Bear in mind that you'll have empty strings if there are two consecutive occurrencies of the delimiter pattern

import re
s = '(twoplusthree)plusfour'
l = re.split(r"(plus|\(|\))", s)
a = [x for x in l if x != '']
print a

output:

['(', 'two', 'plus', 'three', ')', 'plus', 'four']

Here i'm spliting a string on first occurance of alpha characters:

def split_on_first_alpha(i):
    #i="3.5 This is one of the way"
    split_1=re.split(r'[a-z]',i,maxsplit=1, flags=re.IGNORECASE)
    find_starting=re.findall(r'[a-z]',i,flags=re.IGNORECASE)
    split_1[1]=find_starting[0]+split_1[1]
    return split_1

You can do that with Python's re module.

import re
s='(twoplusthree)plusfour'
list(filter(None, re.split(r"(plus|[()])", s)))

You can leave out the list if you only need an iterator.

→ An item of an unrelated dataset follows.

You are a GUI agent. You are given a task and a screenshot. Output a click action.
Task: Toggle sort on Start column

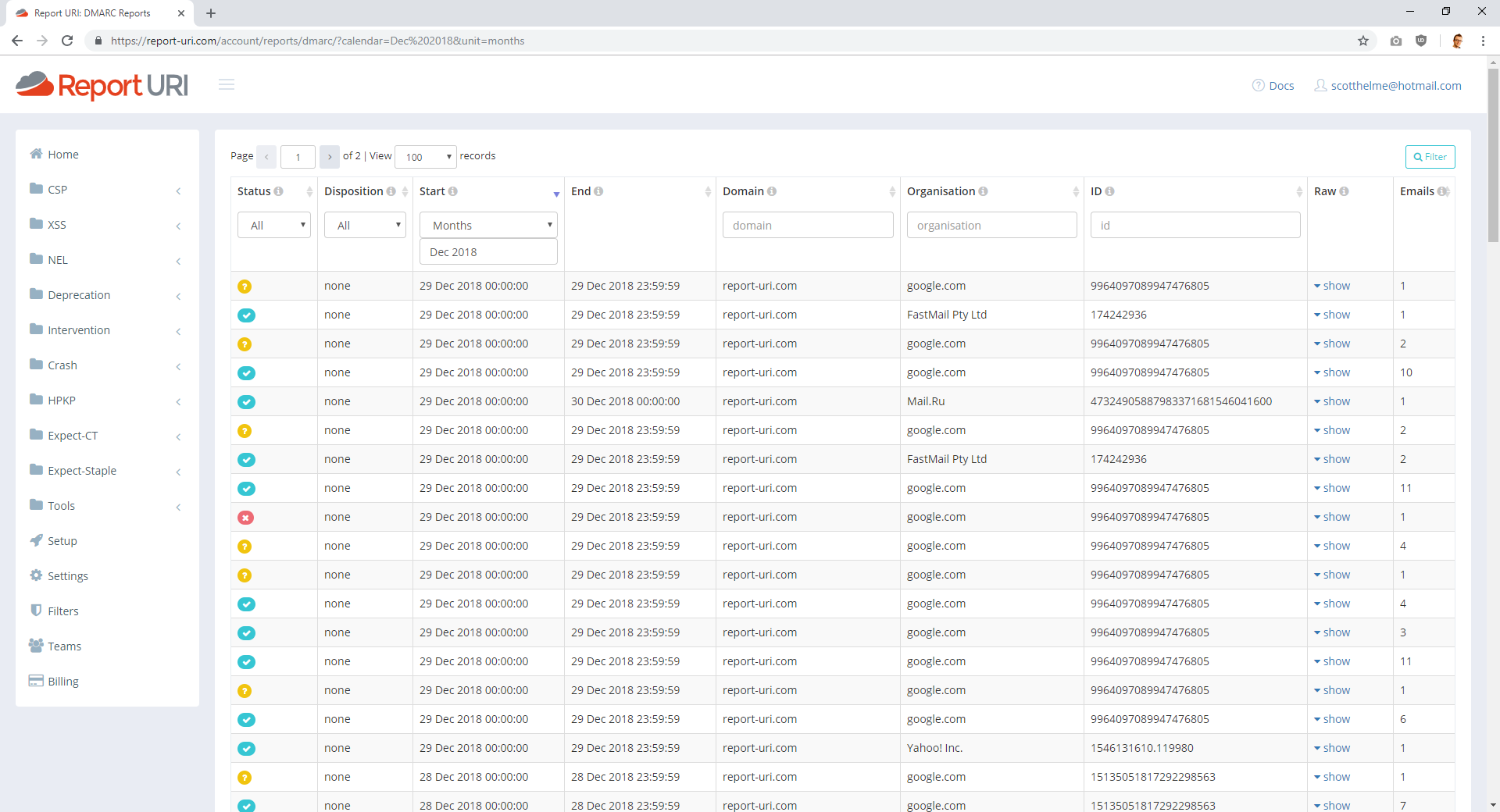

this thread is old, but since its top google result i thought of adding this:

if you dont want to use regex there is a simpler way to do it. basically just call split, but put back the separator except on the last token

def split_keep_deli(string_to_split, deli):
    result_list = []
    tokens = string_to_split.split(deli)
    for i in xrange(len(tokens) - 1):
        result_list.append(tokens[i] + deli)
    result_list.append(tokens[len(tokens)-1])
    return  result_list